I have a rescue dog like yours. Hunter was very dog aggressive. I changed his behavior by deciding it was my responsibility to decide how he acts in public. I first put him on a prong collar. This gave me more positive control and let him know immediately that I was communicating with him with just a light touch of the leash. Some people refer to prong collars as power steering. I kept Hunter on a leash and always had him sit well in advance of another dog approaching. As another dog approached I would pop the leash if he had ANY behavior I thought was inappropriate. At the same time as the physical correction I would say NO. If he started to get up, I would pop again and make him sit. I would control his behavior completely until the other dog passed. At the same time we also attended many obedience classes and always had him on a prong collar and a leash so I could let him know when his behavior was inappropriate. Over time (it took a long time), we gradually were able to let him off leash on trails. He is now no longer aggressive. But I do watch his behavior and make sure to leash him if there is any possibility of him being aggressive. He was in many fights and was especially aggressive towards german shepards. It seemed to me that he was looking for the humans to let him know what the limits are since he was unable to figure them out on his own. We are pretty sure he spent all his life in a kennel before we got him and he had little interaction outside of that.

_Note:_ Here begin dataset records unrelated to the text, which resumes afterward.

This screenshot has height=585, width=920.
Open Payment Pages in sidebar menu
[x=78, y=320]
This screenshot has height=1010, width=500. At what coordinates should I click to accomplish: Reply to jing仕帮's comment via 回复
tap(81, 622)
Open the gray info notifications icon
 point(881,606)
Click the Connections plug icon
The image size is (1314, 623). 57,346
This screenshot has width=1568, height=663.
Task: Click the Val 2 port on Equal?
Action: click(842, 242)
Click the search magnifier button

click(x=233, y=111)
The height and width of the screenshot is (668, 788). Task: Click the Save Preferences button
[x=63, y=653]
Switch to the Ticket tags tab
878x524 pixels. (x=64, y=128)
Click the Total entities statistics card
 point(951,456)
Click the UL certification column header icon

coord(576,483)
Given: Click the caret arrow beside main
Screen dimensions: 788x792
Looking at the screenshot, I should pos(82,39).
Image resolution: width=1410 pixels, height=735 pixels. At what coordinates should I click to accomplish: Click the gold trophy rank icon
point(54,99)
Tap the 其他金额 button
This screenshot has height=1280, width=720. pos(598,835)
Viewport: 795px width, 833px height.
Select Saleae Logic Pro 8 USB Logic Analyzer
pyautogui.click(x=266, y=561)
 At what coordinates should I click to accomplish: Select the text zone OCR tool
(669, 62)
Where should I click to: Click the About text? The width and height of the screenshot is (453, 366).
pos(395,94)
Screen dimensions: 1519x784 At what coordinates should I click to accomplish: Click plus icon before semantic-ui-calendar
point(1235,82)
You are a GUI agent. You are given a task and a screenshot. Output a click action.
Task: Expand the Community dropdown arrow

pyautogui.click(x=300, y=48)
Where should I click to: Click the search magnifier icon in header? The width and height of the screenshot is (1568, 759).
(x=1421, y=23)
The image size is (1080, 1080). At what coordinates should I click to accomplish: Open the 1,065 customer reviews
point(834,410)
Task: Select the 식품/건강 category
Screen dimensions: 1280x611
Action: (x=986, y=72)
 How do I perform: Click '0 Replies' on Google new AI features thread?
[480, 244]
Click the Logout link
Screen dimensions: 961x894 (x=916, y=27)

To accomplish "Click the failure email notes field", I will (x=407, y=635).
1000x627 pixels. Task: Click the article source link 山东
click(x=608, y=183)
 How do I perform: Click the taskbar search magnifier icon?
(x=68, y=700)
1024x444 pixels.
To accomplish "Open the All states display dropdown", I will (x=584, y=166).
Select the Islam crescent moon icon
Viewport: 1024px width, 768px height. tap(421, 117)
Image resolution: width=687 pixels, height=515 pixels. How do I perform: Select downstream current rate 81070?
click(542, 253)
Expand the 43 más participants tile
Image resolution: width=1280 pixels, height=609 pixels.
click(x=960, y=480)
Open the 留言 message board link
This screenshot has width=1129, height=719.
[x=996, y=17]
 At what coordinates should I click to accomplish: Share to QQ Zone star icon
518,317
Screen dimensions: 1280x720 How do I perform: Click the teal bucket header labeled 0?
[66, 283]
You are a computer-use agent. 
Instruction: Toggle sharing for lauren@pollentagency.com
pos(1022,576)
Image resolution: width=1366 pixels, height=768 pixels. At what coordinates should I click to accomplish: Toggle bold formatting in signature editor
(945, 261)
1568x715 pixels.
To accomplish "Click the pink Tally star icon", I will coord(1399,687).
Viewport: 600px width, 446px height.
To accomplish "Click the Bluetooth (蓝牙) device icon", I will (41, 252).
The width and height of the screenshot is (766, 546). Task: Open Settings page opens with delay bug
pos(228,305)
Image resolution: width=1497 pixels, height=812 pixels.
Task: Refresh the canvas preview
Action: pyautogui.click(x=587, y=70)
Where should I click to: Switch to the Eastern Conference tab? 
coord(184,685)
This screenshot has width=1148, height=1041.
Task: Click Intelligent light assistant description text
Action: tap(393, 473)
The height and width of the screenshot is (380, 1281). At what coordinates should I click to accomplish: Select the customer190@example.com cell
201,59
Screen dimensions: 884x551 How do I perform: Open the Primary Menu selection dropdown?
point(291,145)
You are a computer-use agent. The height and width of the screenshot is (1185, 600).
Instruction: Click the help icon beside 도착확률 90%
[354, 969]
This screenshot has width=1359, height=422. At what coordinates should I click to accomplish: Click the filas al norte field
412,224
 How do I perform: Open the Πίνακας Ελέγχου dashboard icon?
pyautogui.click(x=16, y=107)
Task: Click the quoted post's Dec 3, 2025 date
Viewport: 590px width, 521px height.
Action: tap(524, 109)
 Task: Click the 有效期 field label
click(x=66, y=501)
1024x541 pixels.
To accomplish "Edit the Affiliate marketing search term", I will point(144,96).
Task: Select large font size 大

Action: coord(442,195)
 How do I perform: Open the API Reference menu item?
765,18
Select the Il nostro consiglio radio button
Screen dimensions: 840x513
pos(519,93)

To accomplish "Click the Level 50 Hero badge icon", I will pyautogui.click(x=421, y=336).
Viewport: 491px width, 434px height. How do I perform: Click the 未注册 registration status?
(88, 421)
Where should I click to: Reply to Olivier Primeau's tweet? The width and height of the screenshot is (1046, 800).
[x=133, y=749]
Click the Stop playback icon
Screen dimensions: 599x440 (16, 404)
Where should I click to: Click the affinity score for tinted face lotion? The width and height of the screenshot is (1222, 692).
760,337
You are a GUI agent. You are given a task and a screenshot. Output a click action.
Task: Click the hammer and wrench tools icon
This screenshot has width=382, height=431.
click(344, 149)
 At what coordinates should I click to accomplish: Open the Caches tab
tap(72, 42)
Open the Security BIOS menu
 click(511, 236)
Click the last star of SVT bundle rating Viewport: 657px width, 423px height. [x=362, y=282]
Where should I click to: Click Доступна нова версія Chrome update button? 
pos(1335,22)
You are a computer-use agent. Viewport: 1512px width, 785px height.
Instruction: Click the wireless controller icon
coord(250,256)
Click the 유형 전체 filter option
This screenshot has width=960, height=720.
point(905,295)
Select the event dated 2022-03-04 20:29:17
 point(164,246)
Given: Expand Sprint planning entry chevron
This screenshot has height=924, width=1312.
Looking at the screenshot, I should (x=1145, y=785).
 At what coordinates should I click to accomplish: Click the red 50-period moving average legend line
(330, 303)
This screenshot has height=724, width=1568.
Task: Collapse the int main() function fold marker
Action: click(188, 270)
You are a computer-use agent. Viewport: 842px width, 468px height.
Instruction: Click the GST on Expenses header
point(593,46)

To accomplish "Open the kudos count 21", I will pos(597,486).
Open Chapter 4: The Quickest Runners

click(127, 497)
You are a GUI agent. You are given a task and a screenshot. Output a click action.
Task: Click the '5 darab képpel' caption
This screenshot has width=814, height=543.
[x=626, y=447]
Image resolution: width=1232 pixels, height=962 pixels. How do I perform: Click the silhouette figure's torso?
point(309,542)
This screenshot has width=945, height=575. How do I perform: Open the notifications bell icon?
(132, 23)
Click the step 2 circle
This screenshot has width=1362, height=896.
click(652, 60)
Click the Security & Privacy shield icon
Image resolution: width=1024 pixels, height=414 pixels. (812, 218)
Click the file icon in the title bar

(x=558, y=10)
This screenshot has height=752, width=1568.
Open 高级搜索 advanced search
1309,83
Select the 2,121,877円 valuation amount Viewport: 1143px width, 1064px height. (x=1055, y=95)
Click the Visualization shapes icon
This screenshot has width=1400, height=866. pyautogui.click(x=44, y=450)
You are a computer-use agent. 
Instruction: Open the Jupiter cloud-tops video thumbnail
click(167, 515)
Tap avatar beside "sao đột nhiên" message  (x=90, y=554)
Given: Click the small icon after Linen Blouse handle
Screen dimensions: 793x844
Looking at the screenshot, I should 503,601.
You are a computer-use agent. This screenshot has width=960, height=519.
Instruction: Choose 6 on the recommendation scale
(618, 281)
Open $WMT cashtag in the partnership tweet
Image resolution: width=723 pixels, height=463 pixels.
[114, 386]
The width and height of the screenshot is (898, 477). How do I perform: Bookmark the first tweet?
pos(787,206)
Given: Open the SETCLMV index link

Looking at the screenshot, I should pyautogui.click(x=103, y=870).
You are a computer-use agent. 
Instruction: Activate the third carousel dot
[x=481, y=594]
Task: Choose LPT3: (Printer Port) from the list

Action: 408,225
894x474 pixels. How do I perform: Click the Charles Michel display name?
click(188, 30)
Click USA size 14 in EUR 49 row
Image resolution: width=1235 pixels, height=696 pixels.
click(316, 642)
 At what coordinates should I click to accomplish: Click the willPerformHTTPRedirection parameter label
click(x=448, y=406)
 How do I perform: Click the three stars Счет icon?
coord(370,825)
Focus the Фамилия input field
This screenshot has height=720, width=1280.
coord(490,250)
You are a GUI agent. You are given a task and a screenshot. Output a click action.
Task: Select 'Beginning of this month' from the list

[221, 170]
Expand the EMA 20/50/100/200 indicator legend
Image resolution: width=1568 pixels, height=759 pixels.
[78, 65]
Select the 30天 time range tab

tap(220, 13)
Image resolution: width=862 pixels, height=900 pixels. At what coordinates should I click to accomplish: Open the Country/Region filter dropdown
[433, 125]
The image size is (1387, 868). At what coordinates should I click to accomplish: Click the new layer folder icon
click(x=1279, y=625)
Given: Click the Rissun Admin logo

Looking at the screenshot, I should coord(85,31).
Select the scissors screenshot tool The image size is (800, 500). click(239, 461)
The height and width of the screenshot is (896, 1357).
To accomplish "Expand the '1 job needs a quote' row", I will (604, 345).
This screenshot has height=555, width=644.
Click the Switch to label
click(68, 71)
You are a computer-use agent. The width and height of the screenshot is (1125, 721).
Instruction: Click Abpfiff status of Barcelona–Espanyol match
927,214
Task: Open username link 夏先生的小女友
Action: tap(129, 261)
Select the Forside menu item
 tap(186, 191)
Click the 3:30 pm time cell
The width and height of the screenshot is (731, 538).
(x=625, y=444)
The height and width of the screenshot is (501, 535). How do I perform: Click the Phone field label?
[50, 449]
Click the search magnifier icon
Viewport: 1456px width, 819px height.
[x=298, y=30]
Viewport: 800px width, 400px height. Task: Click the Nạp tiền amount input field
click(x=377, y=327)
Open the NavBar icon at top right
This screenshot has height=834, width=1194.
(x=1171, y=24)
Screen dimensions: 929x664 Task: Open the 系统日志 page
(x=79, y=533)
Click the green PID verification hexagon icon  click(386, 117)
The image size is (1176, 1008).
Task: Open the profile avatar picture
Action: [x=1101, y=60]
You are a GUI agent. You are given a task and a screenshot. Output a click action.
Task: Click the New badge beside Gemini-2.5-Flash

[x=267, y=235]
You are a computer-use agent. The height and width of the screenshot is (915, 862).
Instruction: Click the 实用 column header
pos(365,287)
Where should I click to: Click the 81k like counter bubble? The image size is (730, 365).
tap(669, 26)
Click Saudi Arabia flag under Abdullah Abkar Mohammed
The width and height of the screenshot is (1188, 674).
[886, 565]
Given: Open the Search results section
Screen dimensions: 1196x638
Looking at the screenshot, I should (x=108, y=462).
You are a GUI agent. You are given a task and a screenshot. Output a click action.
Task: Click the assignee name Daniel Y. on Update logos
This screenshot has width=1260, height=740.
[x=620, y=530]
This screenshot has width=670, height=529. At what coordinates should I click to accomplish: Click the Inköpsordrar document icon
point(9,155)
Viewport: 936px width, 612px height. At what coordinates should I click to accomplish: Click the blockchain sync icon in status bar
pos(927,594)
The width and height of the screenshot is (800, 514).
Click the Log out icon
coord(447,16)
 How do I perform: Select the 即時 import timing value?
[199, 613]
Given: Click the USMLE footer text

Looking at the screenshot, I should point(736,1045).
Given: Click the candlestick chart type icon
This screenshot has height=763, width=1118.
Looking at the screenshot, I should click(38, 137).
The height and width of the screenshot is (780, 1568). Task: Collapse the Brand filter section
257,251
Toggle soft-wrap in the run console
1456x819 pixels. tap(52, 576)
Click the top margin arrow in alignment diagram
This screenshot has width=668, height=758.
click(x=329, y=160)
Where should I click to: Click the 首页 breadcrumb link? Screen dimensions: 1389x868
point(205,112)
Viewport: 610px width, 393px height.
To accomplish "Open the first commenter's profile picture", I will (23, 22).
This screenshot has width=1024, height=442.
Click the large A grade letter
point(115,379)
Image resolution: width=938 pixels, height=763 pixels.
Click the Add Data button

Good luck with your girl. Be strong. Don't let her make waves. Take control and guide her to a better behavior. She will get better, you just have to let her know when her behavior is wrong.


----------



## deknaack (Mar 5, 2014)

ARBaumann said:


> I have been training dogs for years but my own girl, a 3 year old Golden, is giving me trouble and I feel I am too close to the situation to resolve it on my own. Let me start off by giving a bit of a history on my girl, Amber.
> 
> A member of my family (a big Cesar Milan fan) got Amber and her two sisters when they were about3 months old. They never went on a single walk and in fact they never left the house at all. They ate inside but they lived outside in a pen. They never met dogs or humans outside our family. Now as I'm sure you can guess, they turned into crazy animals. Amber's two sisters got sold off because my family member couldn't handle them. She kept Amber until she was a year and 8 months old and at that point she no longer wanted her so I took her right before her second birthday. Now that she is in my care, she goes almost every place I go, knows many tricks and commands and is an all around perfect pet. Not coming when called is one of her only real issues. I have however had major issues regarding her social skills and manners. When she encounters a human, she's so happy and excitable she can barely contain herself (no big deal) but when she sees another dog, it doesn't always go well. What I do know is that she is a resource guarder over her toys around other dogs (only growls never bites) and especially over me. Strange dogs cannot be crazy near me or she gets upset. Here's a few things she does.
> 
> ...


HI
HAve one worked for my dog a golden
take some zip lock sandwich bags and fill 3 or 4 with water and make water bombs, take them with you in a grocery bag when you are out an about
throw the water bomb at the dogs hind legs and use a command word to stop at the same time. after getting bombed a few times the message is clear that is unaccepted behavior.:wave:


----------



## fostermom (Sep 6, 2007)

I think the OP is looking for positive training methods.


----------



## Heart O'Gold (Jul 31, 2012)

Amber is a beautiful girl! I'm sorry it's hard to find a good behaviorist near you. If you lived here I know a great one, she is very positive and has a wonderful philosophy. Here's a link to the website to search for one. International Association of Animal Behavior Consultants (IAABC) Maybe they do consultations closer to you sometimes or even over the phone. I'm sure you'll be able to help Amber, just take it one step at a time. The knowledge you have as a trainer will help you decide how to proceed. Sorry I don't have more specific advice.


----------



## BajaOklahoma (Sep 27, 2009)

Do you clicker train? If so fill up your treat bag when you go for walks. 
The trick is figure out the distance that you dog starts becoming "aggressive", whether it's 50 feet or 10 feet. Have her sit before the other dog reaches that distance, click and reward. Continue rewarding for a continuing sit. The idea is to reshape her response, so you have to catch her before she can exhibit that behavior. 
I would even continue to give her a variety of commands while the other dog is around (sit, down, stand, shake, whatever she knows) and keep the treats up. Eventually she will get the idea that another dog means lots of treats.
Rogue was a car barker - and I hated it. We had to work hard to get her over that. And remember that the older the dog, the longer it takes to completely reshape a behavior.


----------



## azzure (Dec 10, 2011)

Please read my thread "In Tears over Gus's behavior" below. I have had similar problems with Gus; though he has never injured or drawn blood on another dog. I have had a lot of useful advice, and fortunately have a number of behaviorists and trainers in my area.


----------



## Charliethree (Jul 18, 2010)

The book by Patricia B. McConnell - Feisty Fido, may be helpful to you.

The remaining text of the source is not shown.